A MUSEUM heralded as a vital part of Blackburn's heritage is to close so council bosses can save just £23,000 a year.

The move, just four years after councillors re-launched the Lewis Textile Museum in a blaze of publicity, has been attacked as a "sad day for the town."

But Blackburn with Darwen Council leader Coun Kate Hollern said the closure was a sign of changing times and added: "We don't have a hangman anymore either!"

The museum has existed since 1936 after it was created by industrialist Thomas Lewis, who wanted to provide a lasting legacy to the cotton industry which helped shape modern-day Blackburn.

He donated the building and contents to the borough.

But the council plans to shut it as early as next month as part of a £9million efficiency drive.' Among the exhibits at the Exchange Street venue are a variety of cloth and hand looms dating back to the 1730s, ladies clogs from the 19th and 20th Century and interactive displays about life and living conditions during the industrial revolution.

Plans to move parts of the exhibition to the town's main museum around the corner are now being drawn up.

But the plan, part of the ruling Labour group's budget, was heavily criticised today.

Blackburn with Darwen Council prompted outrage when it announced plans to shut the museum in 1998, and agreed a compromise of making it available to school parties.

In 2002, it re-opened fully in what Coun Hollern, then in charge of leisure, described as a move to improve the variety of facilities for people of the borough.' Around 6,000 people a year have visited since. Civic Society leaders said that was a "reasonable" number, but council bosses say the museum is anunderused resource, despite being free to enter.

Coun Hollern told detractors: "If there is a cheaper way of providing something, we have to do it.

"Times change and those who criticise have to accept that. We don't have a hangman anymore either, because it's not something we do.

"Nor do we employ a gas lighter-upper because we don't need him to light up our street lamps anymore. We can't stay in the past.

"I don't believe there will be any loss of service or facility.

"We aren't selling the Lewis building, but we will lease it out. Councils have to continually find more cost-efficent ways of running.

"It will continue to be an asset to the borough, as it was intended to be when it was given to us as a gift."

Tory leader Council Colin Rigby said: "It is a classic case of the council putting up tax and reducing services.

"It does not send a very good message to people that not even the council is preserving history."

Lib Dem leader Coun Paul Browne said: "They never told us they were going to open it again, and now they're shutting it on the quiet.

"It's a disgrace that the history of the town's industry now does't deserve its own museum according to the Labour lot.

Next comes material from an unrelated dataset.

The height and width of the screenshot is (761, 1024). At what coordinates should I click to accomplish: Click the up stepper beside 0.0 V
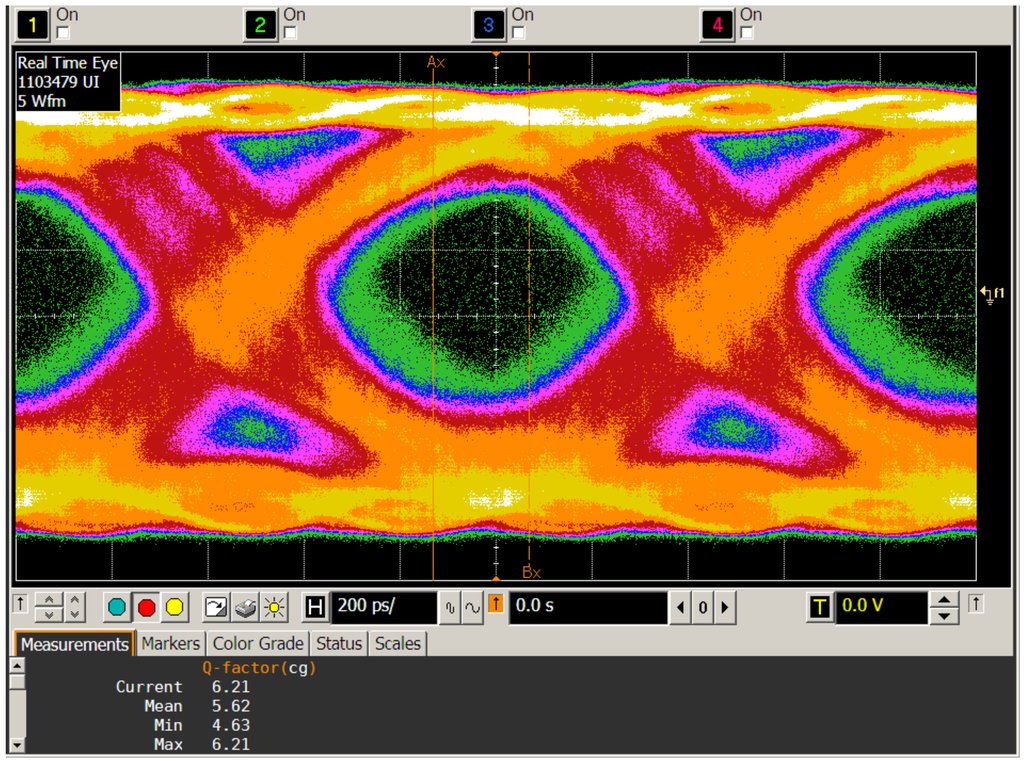(945, 601)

"That building was a gift to the borough as were the exhibitions. They should remain that way. They weren't given to us to make money from."

Simon Jones, NUT executive member of the NUT Lancashire and secretary of Blackburn and Darwen branch, said: "Museums are extremely important educationally and bring our historical past to life and the fact they are closing the museum with such direct links to our heritage is a sad day for the borough."

Blackburn Civic Society chairman Richard Prest said: "It is a shame at the way museum services are cut whenever budgets are squeezed.

"To close something which is a vital part of the town's heritage is to me very short sighted."

The nearest dedicated textile museum in the area is in Helmshore.